If you find any errors or omissions, please create an issue on github!
In version control systems like git, files are stored in a repository. The repository is stored in a directory that can be accessed by the user. In order to make this process efficient, users often use patterns to organize the files in their repository.
In vscode, there are three types of file patterns that are important. These are: glob patterns, gitignore patterns, and ignore patterns. Glob patterns include wild cards and support ** in paths to match any string of characters, including /. Gitignore patterns can be used to exclude files from commits and synchronization while ignore patterns can be used to exclude files from search results and outline view.
Git provides a convenient way of managing versions of files. By tracking and archiving all changes, it becomes a powerful tool to track the history of changes in files. In this blog post, I’ll introduce some patterns I use to organize and manage my code using vscode git.
1. Separate folders for different projects
2. Be consistent (folder name, file name, etc.)
3. Leave comments if necessary when committing**
The VSCode git extension has a feature that allows you to specify file patterns that you do not want to commit. The file patterns are given as glob patterns relative to your project directory.
To use this feature, add a section like the following to your vscode global settings (File > Preferences > Settings):
“**/bower_components”: true // add this line if you use bower for frontend package management and don’t want to commit bower packages to git
My organization has started to use git for our version control. Previously, we had been using a homegrown solution that was a kind of a cross between Subversion and Git in that it allowed you to have branches, but only per file. That is, you could create branches of one file, which was useful for long-running development cycles, but not so useful for merging or collaborating.
Because some people used the existing system to track every single iteration of their work, we have received a lot of pushback from users about switching to git because they are afraid of losing that history. I think they are beginning to get over their initial resistance now that they can see how much better git is at merging than what we had previously. The biggest issue right now is the fact that we are writing code in an unstructured way. Everything is in one big folder with no real structure within it.

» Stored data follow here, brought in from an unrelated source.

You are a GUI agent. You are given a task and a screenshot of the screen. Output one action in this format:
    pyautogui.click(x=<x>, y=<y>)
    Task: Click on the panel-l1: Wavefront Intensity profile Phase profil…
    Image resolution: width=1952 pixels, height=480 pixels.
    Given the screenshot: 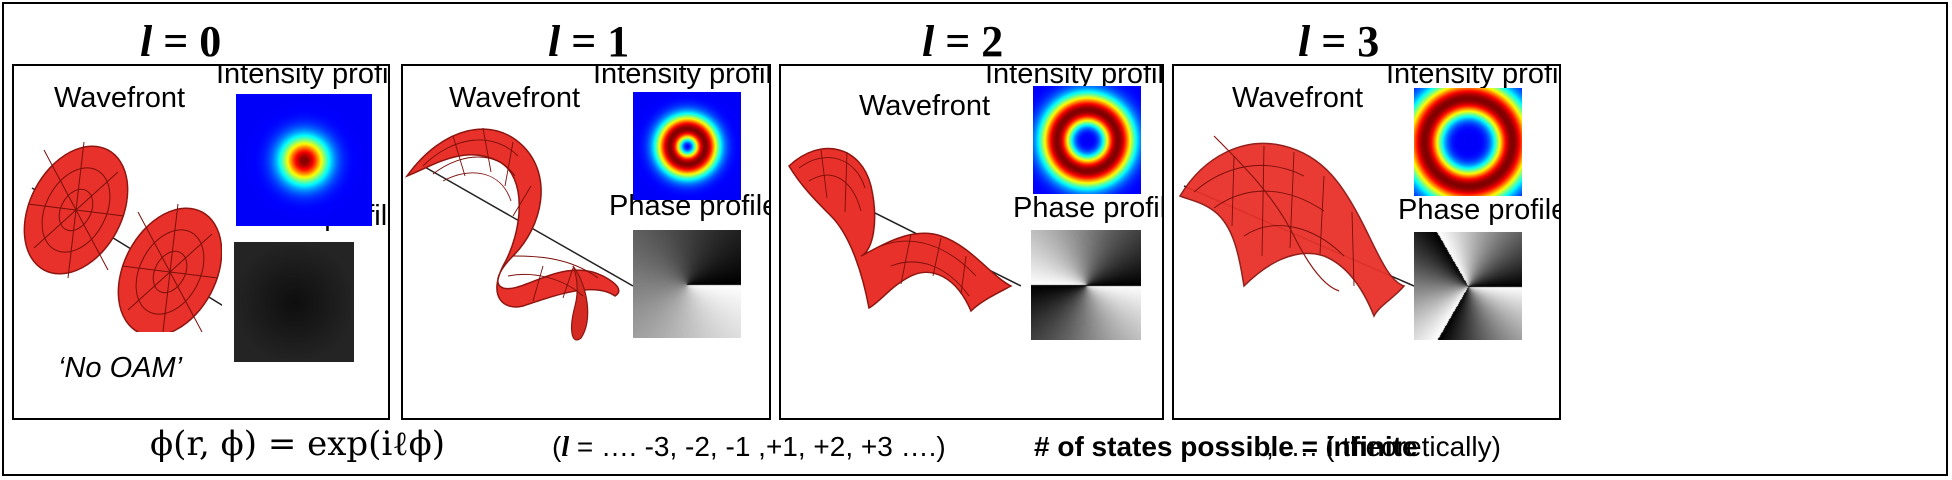 What is the action you would take?
    pyautogui.click(x=586, y=242)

We want to change this and introduce subfolders, etc., but it is a daunting task to move all the files into different folders. It would be very easy if we were just starting out because then we could just create the correct folder structure and put the files in there as we went along, but retroactively trying to make sense of it all is pretty difficult.

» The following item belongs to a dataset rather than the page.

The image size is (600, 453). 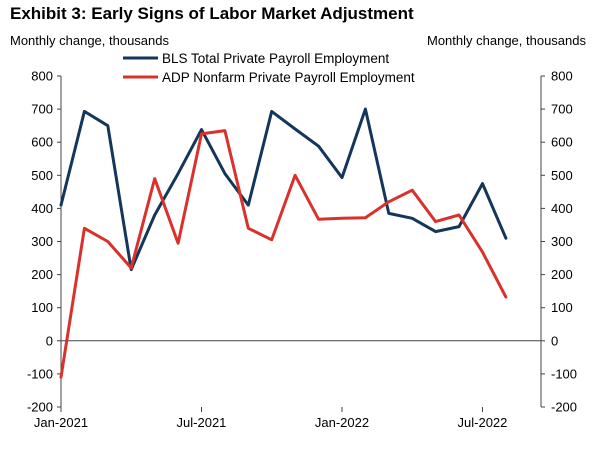 What do you see at coordinates (562, 242) in the screenshot?
I see `right-y-tick-label: 300` at bounding box center [562, 242].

When you work in a team, your files are stored in a remote repository. You can clone a copy of this repository on your machine and make changes to it. If you add and commit these changes, the files in your local repository will be different from those in the remote repository (unless you’re the only person working on that branch).
When you push your local changes back to the remote repository, git will try to merge them automatically with the latest version of that file. Let’s say that you’ve modified line 5 out of 100 lines in a remote file. You can tell git to add that change and commit it. When you push, git analyzes the difference between your local version and the remote version and updates all 100 lines in their entirety.